• [Stored records]
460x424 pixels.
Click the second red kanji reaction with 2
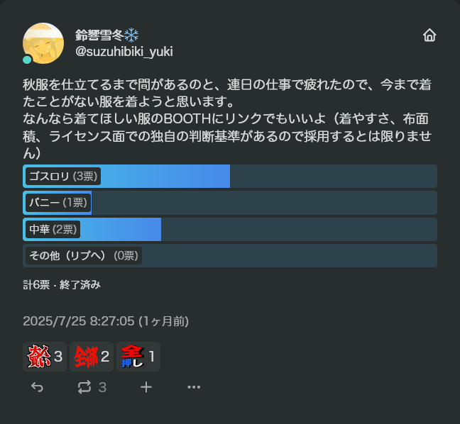coord(92,357)
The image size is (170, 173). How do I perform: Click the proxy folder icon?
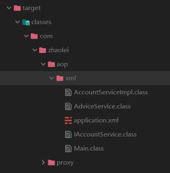pos(51,163)
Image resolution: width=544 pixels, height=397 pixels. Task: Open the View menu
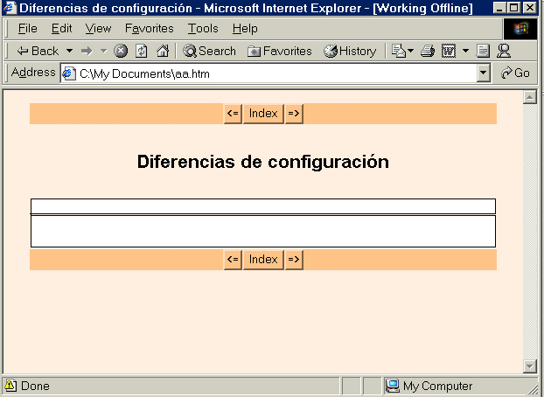[x=98, y=29]
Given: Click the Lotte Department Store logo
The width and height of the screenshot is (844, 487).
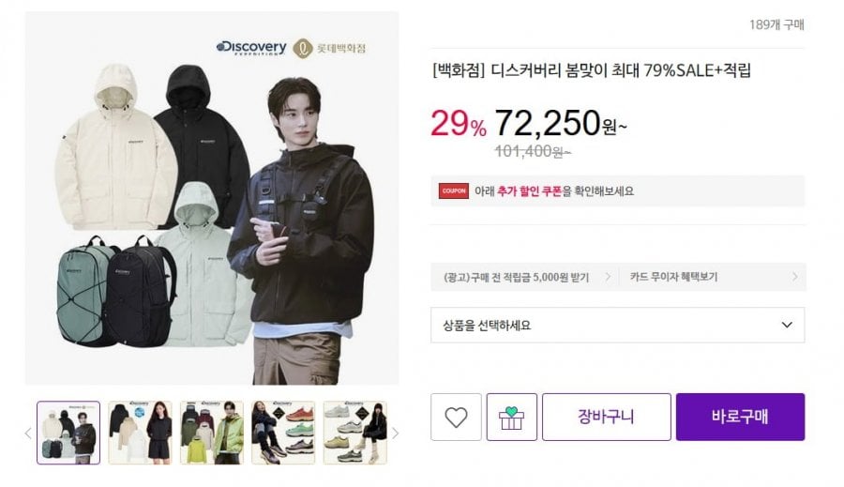Looking at the screenshot, I should (329, 48).
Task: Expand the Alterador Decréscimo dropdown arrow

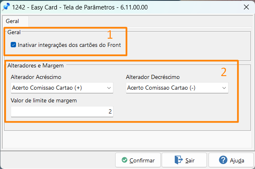Action: [x=224, y=88]
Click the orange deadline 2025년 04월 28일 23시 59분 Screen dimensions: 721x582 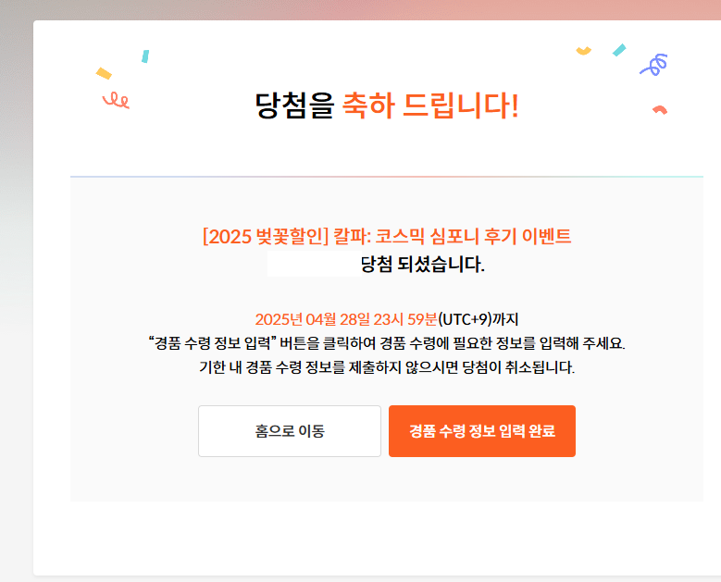pyautogui.click(x=346, y=319)
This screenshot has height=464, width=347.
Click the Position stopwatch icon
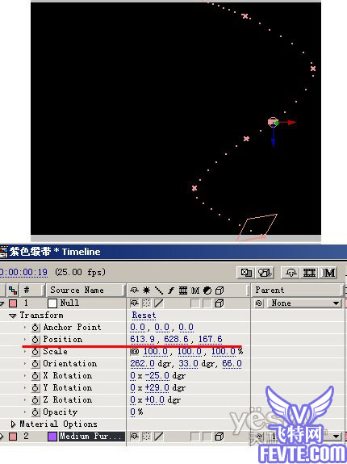point(36,340)
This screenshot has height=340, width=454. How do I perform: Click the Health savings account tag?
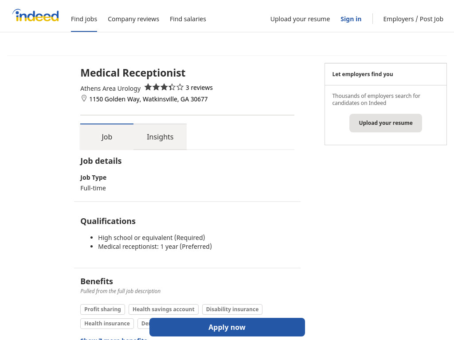(164, 309)
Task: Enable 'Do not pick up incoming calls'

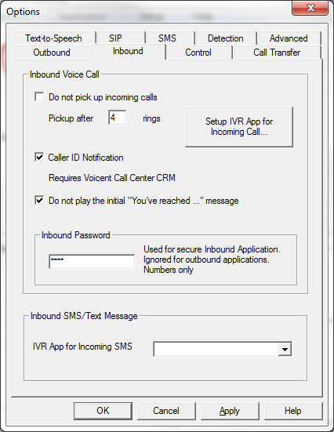Action: (x=39, y=97)
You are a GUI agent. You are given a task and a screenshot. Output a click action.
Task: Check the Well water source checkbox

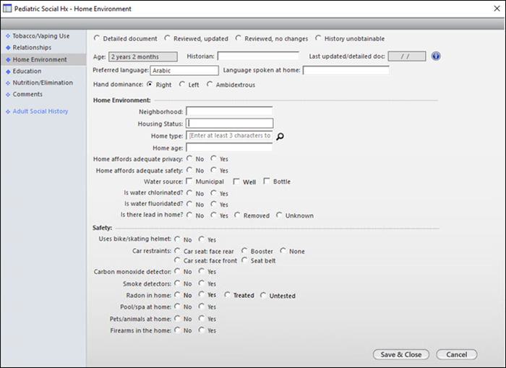click(x=237, y=181)
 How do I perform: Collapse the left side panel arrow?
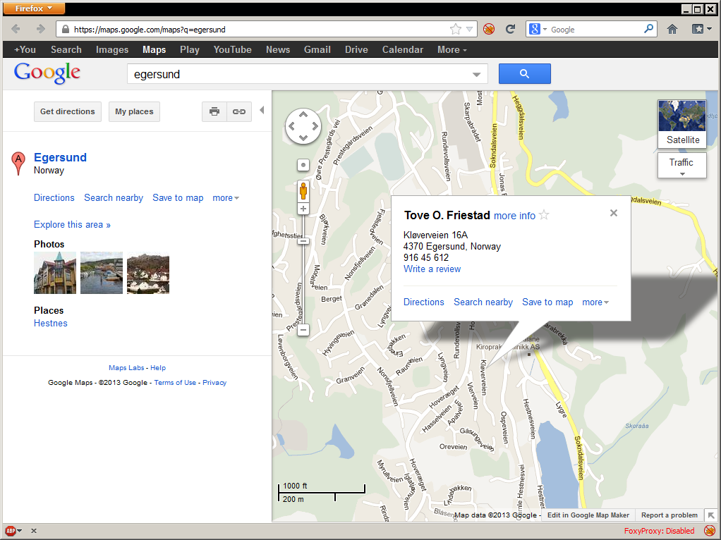click(262, 110)
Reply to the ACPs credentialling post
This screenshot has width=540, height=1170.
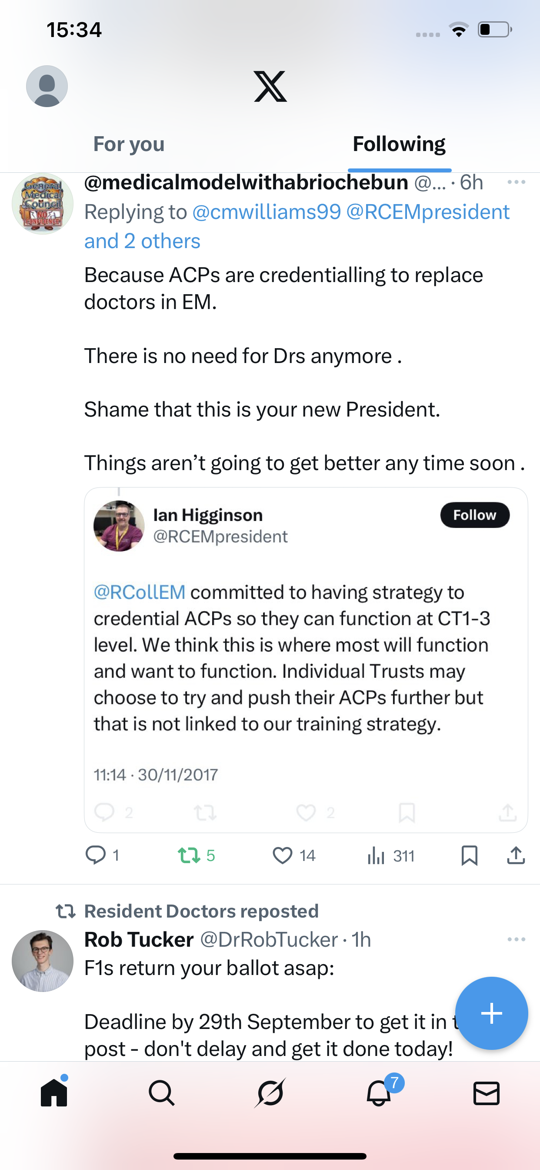tap(96, 855)
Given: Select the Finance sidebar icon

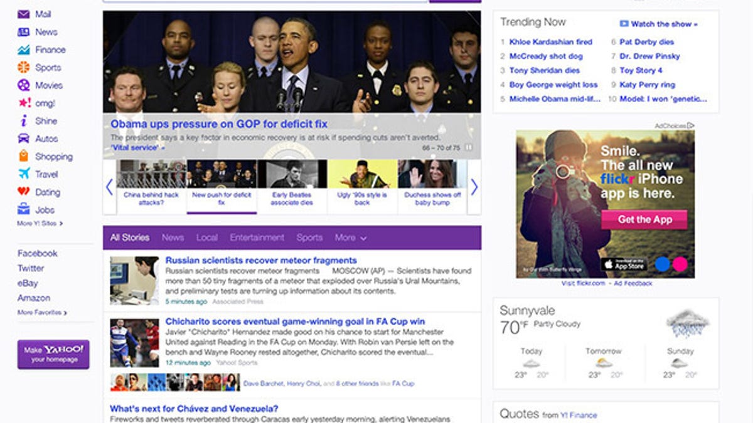Looking at the screenshot, I should coord(23,50).
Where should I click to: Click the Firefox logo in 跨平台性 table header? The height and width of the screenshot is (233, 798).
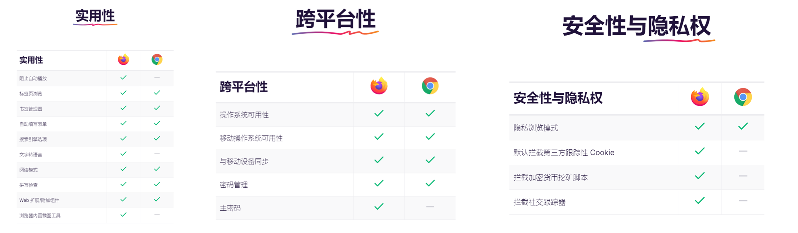point(379,86)
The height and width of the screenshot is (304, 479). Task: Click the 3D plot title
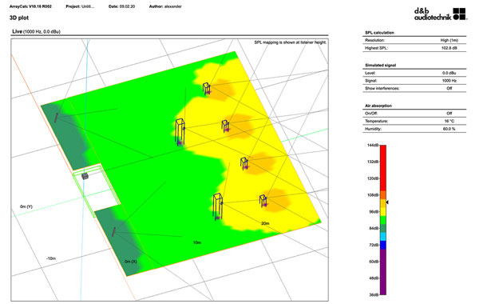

• [Work instructions] Write out the line that contains "How do I perform: Collapse" and every line after it to the end of the data, exactly as they stand. Omit the pictures.

• [Response to this exercise]
 How do I perform: Collapse the left side panel arrow?
click(262, 110)
Reply to the ACPs credentialling post
This screenshot has width=540, height=1170.
tap(96, 855)
Given: Select the Finance sidebar icon

Looking at the screenshot, I should coord(23,50).
Where should I click to: Click the Firefox logo in 跨平台性 table header? The height and width of the screenshot is (233, 798).
point(379,86)
The height and width of the screenshot is (304, 479). Task: Click the 3D plot title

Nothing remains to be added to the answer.